Il tuo compito: Elenca tutti gli aggettivi che il testo su Black Mirror usa per definire la risposta alle domande che Brooker si pone.

Ho aspettato la seconda stagione di Black Mirror come aspettavo i regali di Santa Lucia da bambino. E io, che raramente posto qualcosa sul mio Facebook, ho tempestato i miei “amici” di trailer e frasi eccitate per l’uscita, nel 2013, di altri tre episodi. Quando ho avuto finalmente tra le mani la prima puntata mi sono seduto e sbam: “Be Right Back”. Una coppia viaggia verso una nuova casa, l’inizio di una vita insieme. Poi lui si rimette in macchina, ha un incidente e muore. Succede, è tremendo, ma succede. In Black Mirror però, viene offerta alla compagna la possibilità di ritrovarlo, di ricostruirne prima la voce, poi il corpo, attraverso l’assembramento di un’identità tramite i dati lasciati dal defunto nel cloud dei social. Quante tracce di noi abbiamo postato in internet da quando abbiamo avuto accesso alla rete? Quanti nostri messaggi vocali, immagini, video abbiamo seminato in questi anni? Non potrebbero essere abbastanza per ricostruire un’immagine di noi stessi?
Credo che il sogno di chiunque abbia perso una persona a cui tiene sia quello di poter aver la possibilità di un ultimo contatto, di un’ultima parola. Dire quella frase, quel ti voglio bene, mi manchi, che non si ha avuto la chance di proferire. Brooker lo rende possibile e in più si chiede: e cosa succede se la persona artificiale che hai ricreato, vuole rimanere nella tua vita? Cosa succede se, ovviamente, non è come la persona che amavi? La risposta è amara, feroce e inaspettata. Gli altri due episodi della seconda stagione non sono al livello di questo, ma vale comunque la pena guardarseli bene, non fosse altro che la tesi di “The Waldo Moment”, in Italia, si è realizzata davvero, portando un comico a dominare la scena politica.

Record forniti:

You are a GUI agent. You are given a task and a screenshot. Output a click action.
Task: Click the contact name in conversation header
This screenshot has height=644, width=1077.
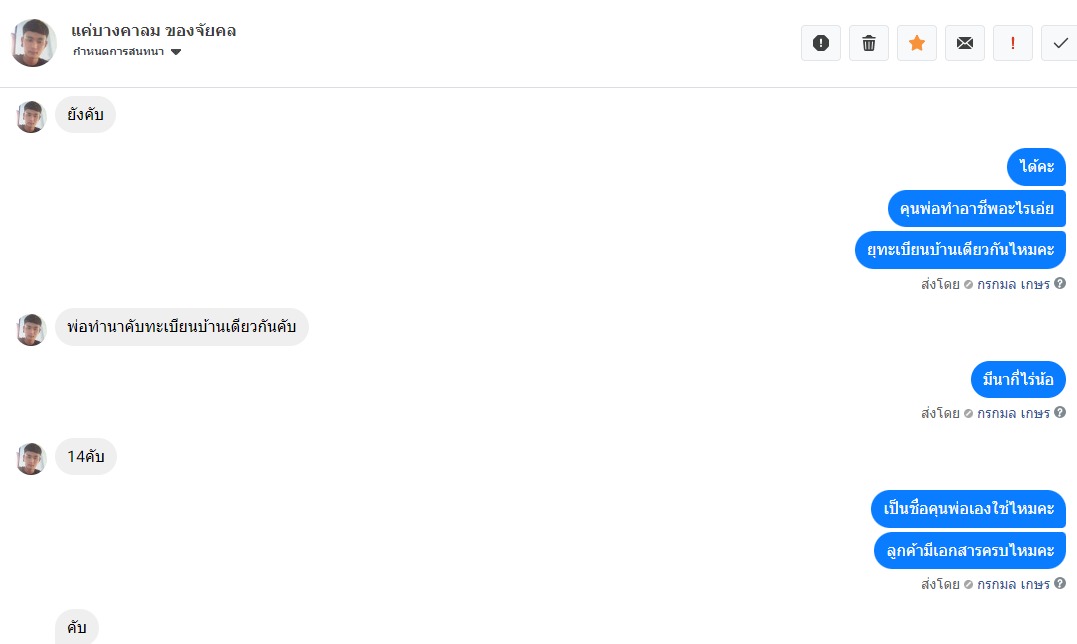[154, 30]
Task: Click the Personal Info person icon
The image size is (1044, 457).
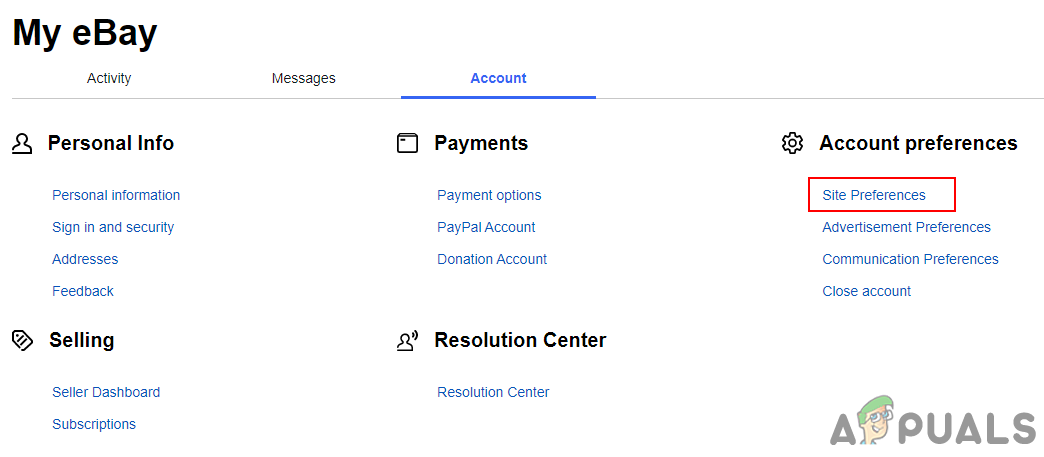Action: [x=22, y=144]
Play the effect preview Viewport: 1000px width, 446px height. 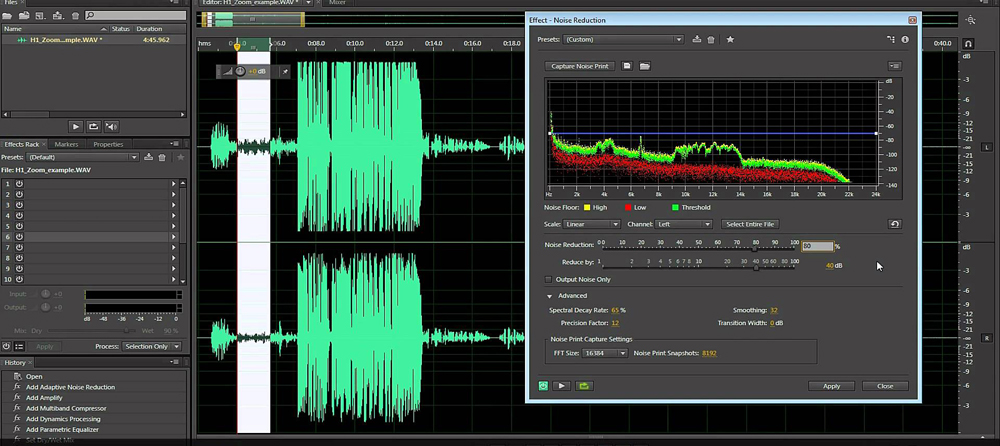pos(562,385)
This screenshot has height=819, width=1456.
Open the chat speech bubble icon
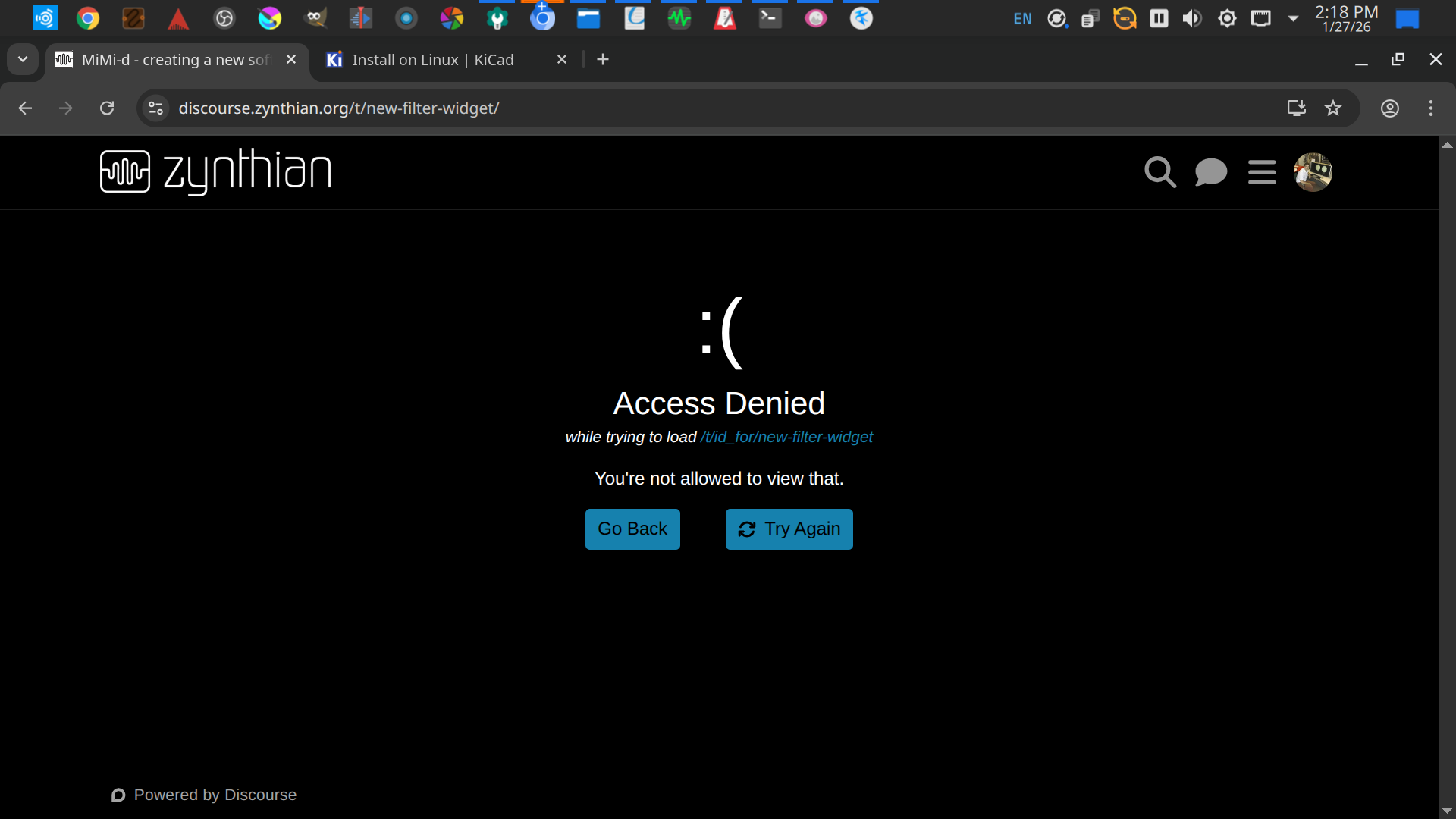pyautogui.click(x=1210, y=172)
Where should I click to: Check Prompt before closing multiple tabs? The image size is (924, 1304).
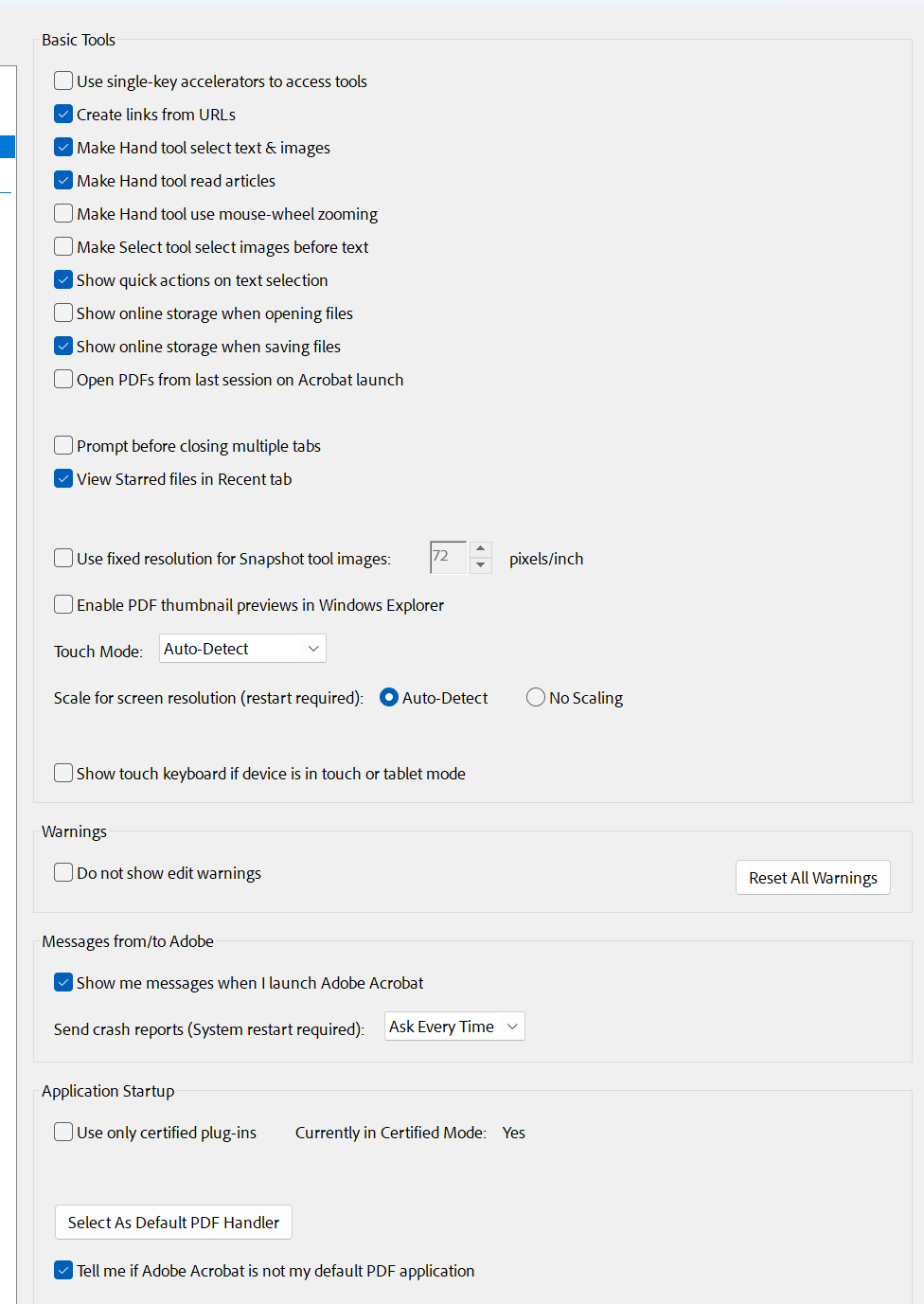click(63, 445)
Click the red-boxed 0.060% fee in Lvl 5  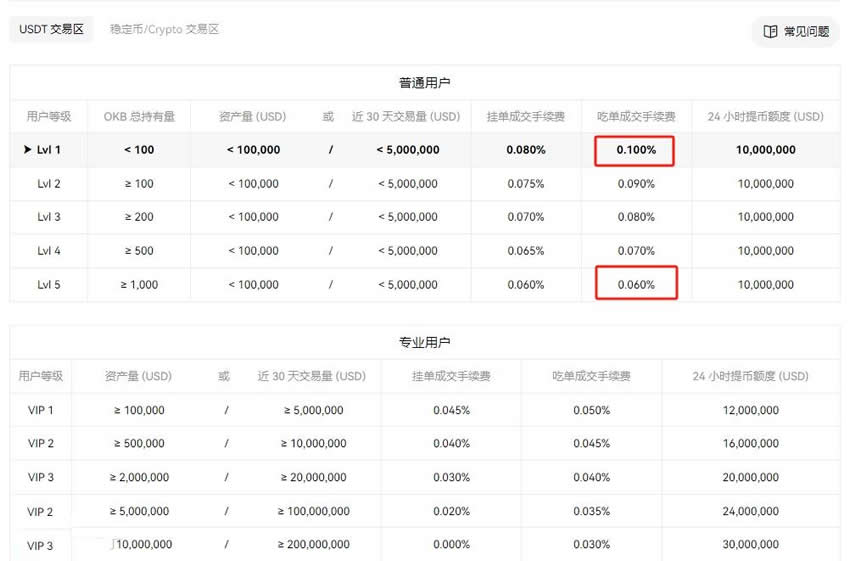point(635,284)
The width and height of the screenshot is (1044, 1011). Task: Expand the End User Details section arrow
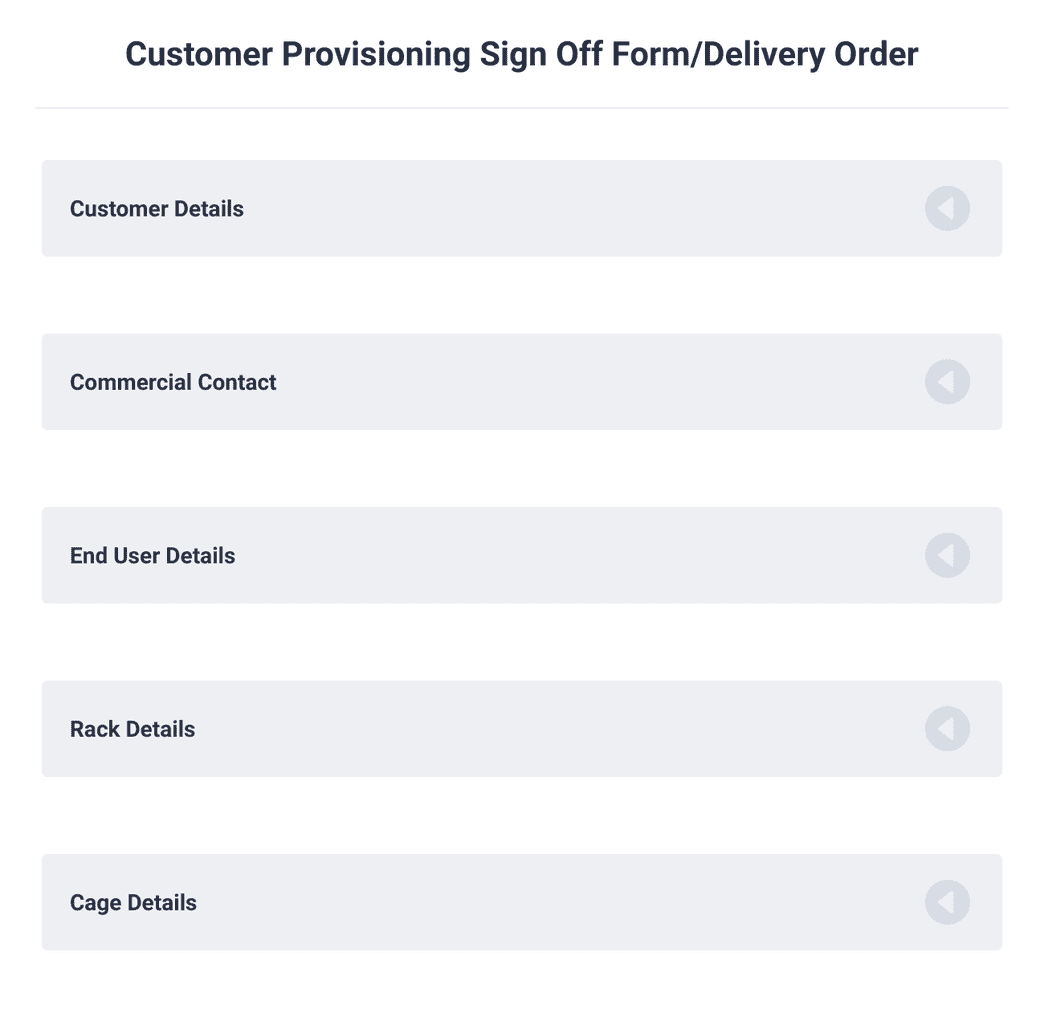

Risposta al compito: amara, feroce, inaspettata